The first step in planning for cancer prevention peer education with a hard-to-reach community is to make sure you have the support of your organisation to undertake such work. If your organisation is not familiar with the peer education approach and its benefits, then you’ll need to build a case. Within the health promotion framework discussed previously, this is known as organisational development, and it’s an important part of building capacity for the work that you do.

Use the information contained throughout this manual to build a case for the work:

•• Refer to The fundamentals on page 8, which explains peer education’s long-standing evidence base in public health and the reasons why it works with hard-to-reach communities.

•• Refer to Underpinning principles and practices on page 11, which states that any health promotion action should be about improving health equity and that a really great way to do this is through peer education.

•• You might also wish to follow up the references that are cited in these sections to deepen your understanding of the content that is covered in them.
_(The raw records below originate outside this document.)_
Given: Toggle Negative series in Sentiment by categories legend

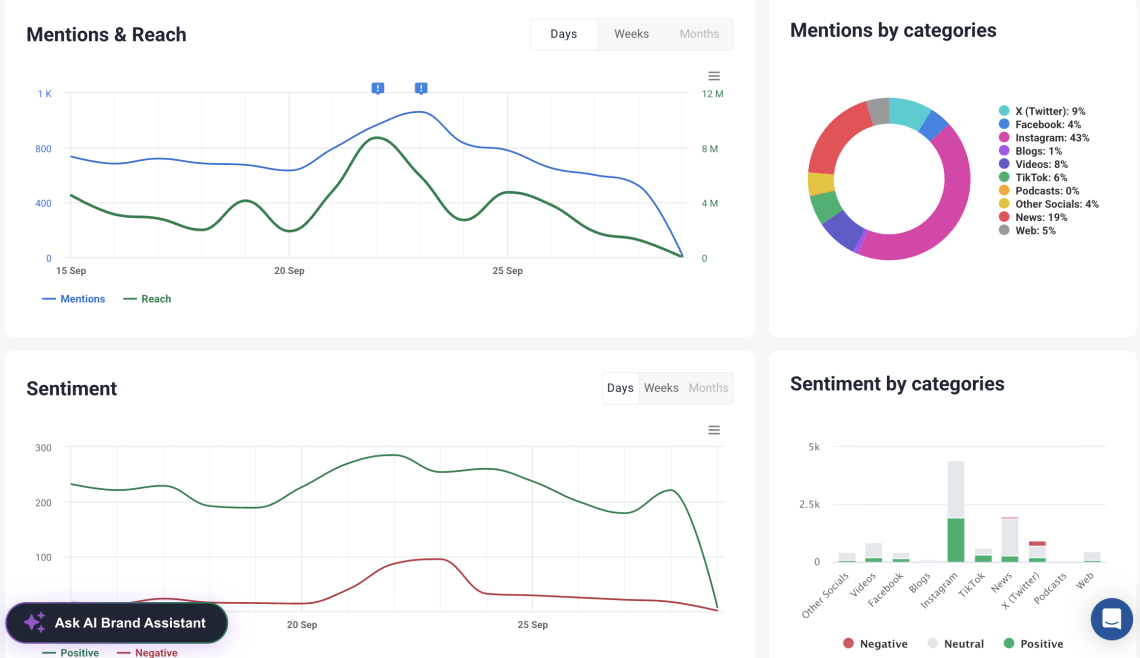Looking at the screenshot, I should pyautogui.click(x=875, y=644).
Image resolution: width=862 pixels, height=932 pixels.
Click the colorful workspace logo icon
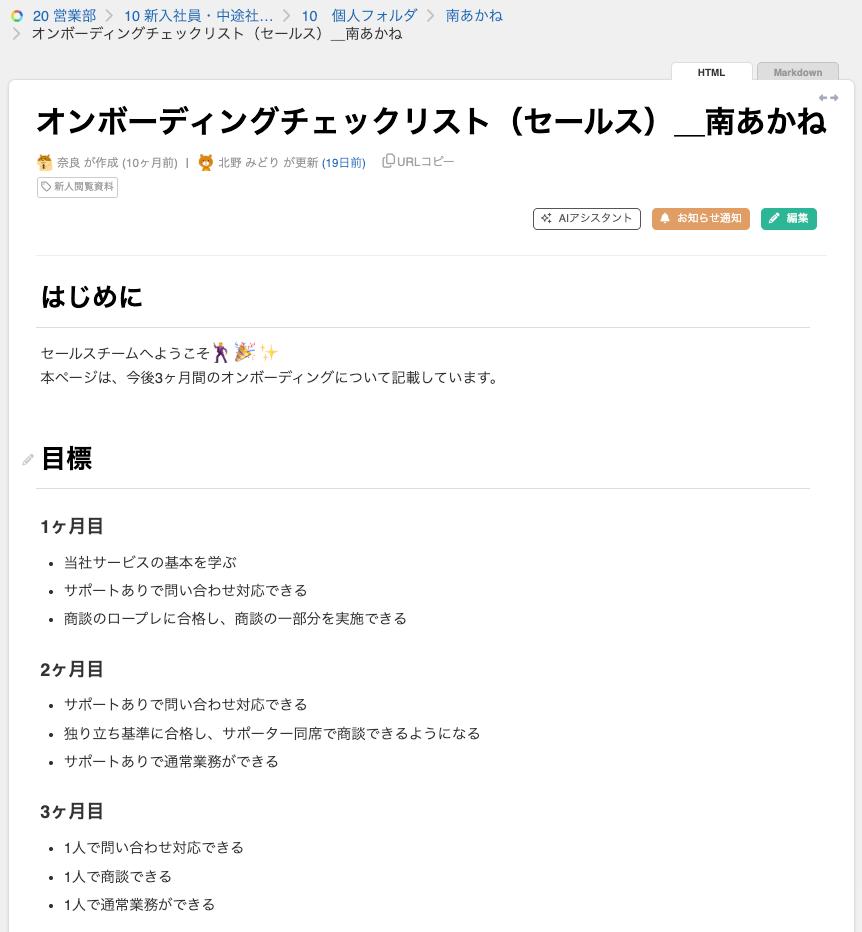point(17,16)
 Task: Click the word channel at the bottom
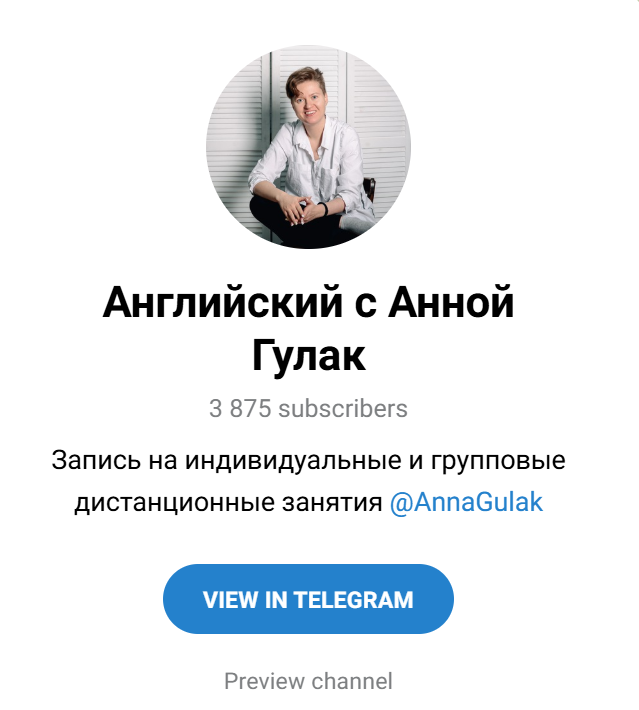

While the benefits of peer education for hard-to-reach communities are important for you to note, it’s equally as important to emphasise the sustainable outcomes for any organisation that’s committed to it. This is because peer educators can be expected to keep messaging long after the work with an organisation has ended. This has been the case with Cancer Council Victoria’s experience in cervical cancer prevention peer education with Karen and Afghani women, with desired screening behaviour continuing to occur over time.

•• See the two following graphs and the information in Resourcing requirements on page 45.

•• Contact the Cancer Council if you want to find out more about the impacts and sustainability of cancer prevention peer education.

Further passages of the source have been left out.